Not today. Notion's docs say rate limits may change and that they plan to introduce distinct rate limits for workspaces in different pricing plans, but at the time of this writing the same 3 per second average applies regardless of plan. There is no paid tier you can buy to lift it right now.

What payload size limits does the Notion API enforce on top of the rate limit?

1000 block elements and 500KB total per request. Rich text content and URLs are capped at 2000 characters each. Equation expressions at 1000 characters. Arrays at 100 elements, including multi-select options, page relations, and people mentions. Email and phone number fields at 200 characters.

What does the Retry-After header on a 429 response actually contain?

An integer number of seconds, formatted as a decimal value, indicating the minimum amount of time you should wait before retrying. Notion recommends either respecting that value directly or implementing your own request queue that progressively slows your request velocity.

Can I bypass the API rate limit by automating the Notion desktop app instead?

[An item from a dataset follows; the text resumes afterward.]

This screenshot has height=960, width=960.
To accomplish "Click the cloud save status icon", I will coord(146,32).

Yes, technically. The 3 per second limit applies to api.notion.com. The Notion macOS app is an Electron wrapper whose UI is fully exposed through macOS accessibility APIs. An agent that drives the desktop app through that tree never hits the public API, so there is no rate limit on the OS side. The tradeoff is speed: clicks and field updates run at human UI speed, not at API speed, so this is the right answer for batch and longer-running flows, not for synchronous high-throughput pipelines.

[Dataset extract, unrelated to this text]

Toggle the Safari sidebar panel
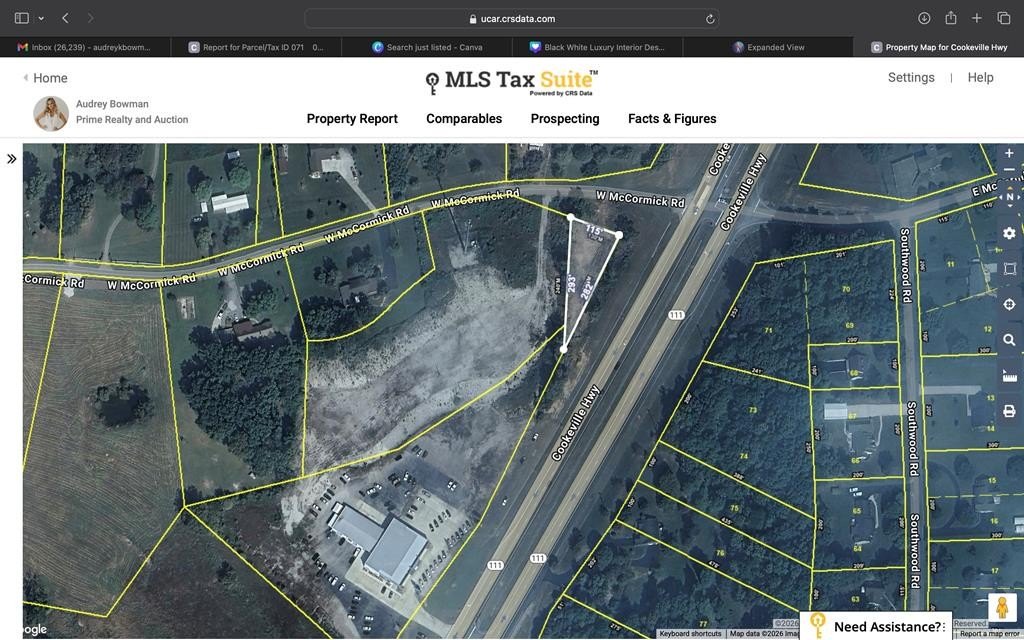Screen dimensions: 1024x640 (x=21, y=18)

Does the SDK retry automatically on a 429?

The official @notionhq/client and notion-sdk-py do not implement automatic retry on 429 out of the box. You have to wrap your calls or use a request queue. There are community libraries that add this for you, and the SDKs do surface the Retry-After header value through their typed error objects.

Where exactly does Notion publish these limits?

On the Request limits page in their developer docs, at https://developers.notion.com/reference/request-limits. That page is the only authoritative source. Re-check it before trusting any number here, including the ones on this page, because Notion has said the values may change.